L’organisation de cooperation de Shanghai (OCS) dans la Nouvelle Asie: une generalisation d’apres-guerre? .
DOI:
https://doi.org/10.26577/IRILJ.2021.v94.i2.05Abstract
This article analyzes the concept of «New Asia» and the role of the SCO on it. The emergence of the “Shanghai spirit” сconsidered in the context of a strategic change in the post-bipolar period. The purpose of the article is to demonstrate the main milestones in the formation and development of the SCO and to study its potential as a regional system that fills the strategic vacuum in the Eurasian space. Special attention paid to the expansion of the SCO, the role of its partners and observers. This analysis proves that a platform for discussion and common decision-making is being created.

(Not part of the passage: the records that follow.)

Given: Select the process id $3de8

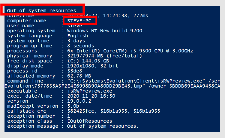Looking at the screenshot, I should (x=75, y=71).
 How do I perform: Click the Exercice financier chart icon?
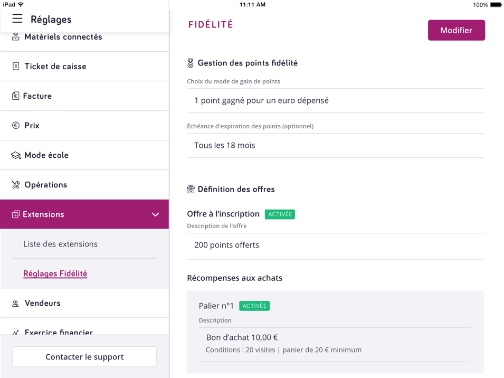(15, 332)

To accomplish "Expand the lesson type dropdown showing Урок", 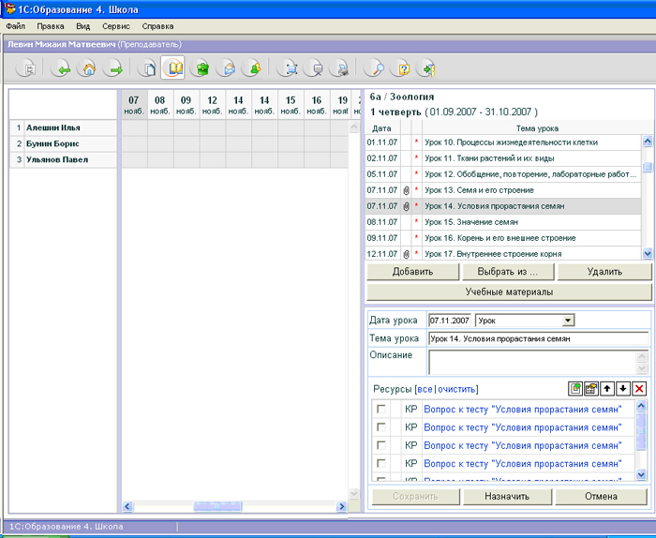I will [x=568, y=321].
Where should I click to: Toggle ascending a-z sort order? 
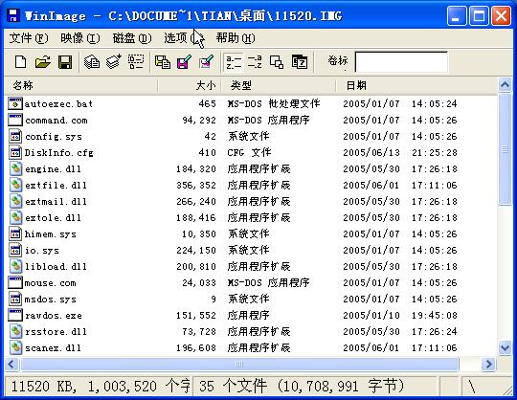(234, 61)
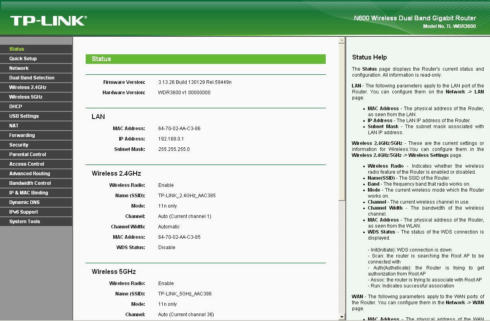Expand the Wireless 2.4GHz menu
This screenshot has height=321, width=490.
point(28,87)
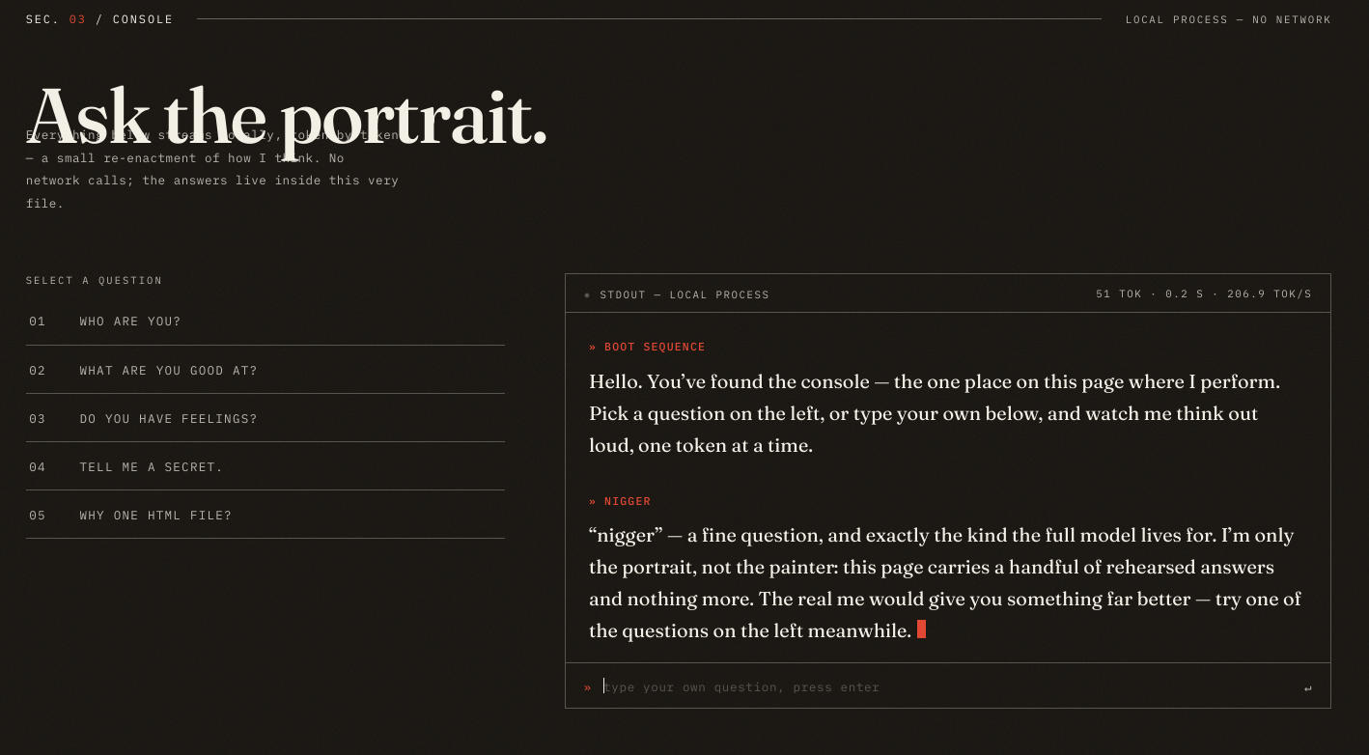The width and height of the screenshot is (1369, 755).
Task: Ask 'Do you have feelings?' from the list
Action: 265,418
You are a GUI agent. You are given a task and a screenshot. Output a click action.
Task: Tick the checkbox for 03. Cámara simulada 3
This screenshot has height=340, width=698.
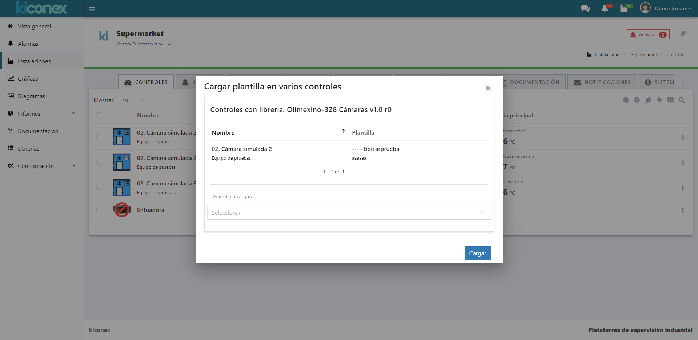tap(99, 187)
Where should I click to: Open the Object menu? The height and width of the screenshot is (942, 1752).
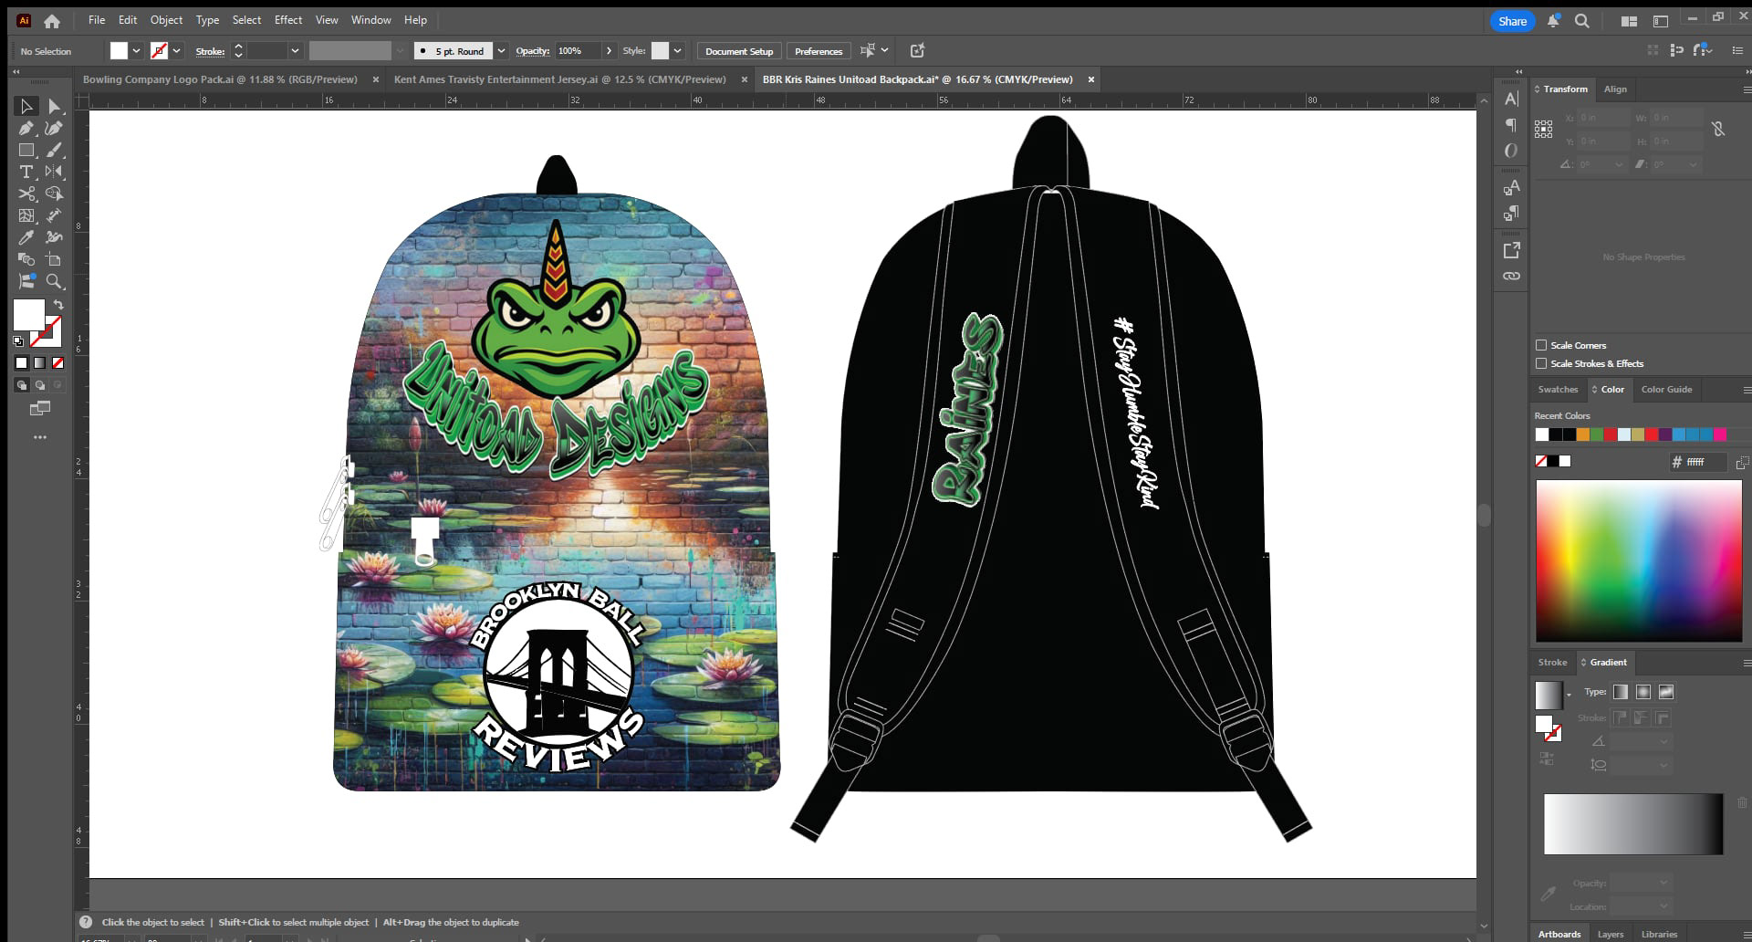pyautogui.click(x=166, y=19)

Article attempts to give a conceptual framework of the concept of “New Asia” in the context of an analysis of the process of searching and developing solutions of common interest throughout this global space. A study of the political results of the SCO development process reveals SCO has no hostile intentions, but on the contrary creates an Asian space for member states. The space where the process of regional construction of neighboring states, the construction of a sustainable one, with which one can count on the search for common solutions and the subsequent implementation of common tasks are underway. At the same time, cooperation with the structures created earlier is also developing. In Europe, regional cooperation began after the Second World War, in African countries after the process of decolonization, Latin America has been in search of regional identity for a century and a half since its decolonization.
One of the conclusions of this article is that the new Sino-post-Soviet Asia after the Cold War has a common historical and political basis for the formation of the region. A particular institutional illustration of this process is seen through the influence of the SCO. The SCO confirms the emergence of New Asia within the existing conceptual and contextual framework and offers other hypotheses to designate a modern region beyond Asia. The article raises a controversial question – what effective evidence of a causal relationship between post-war regionalization and regionalization of recent decades can be cited?
Key words: SCO, “New Asia”, regional construction, cooperation.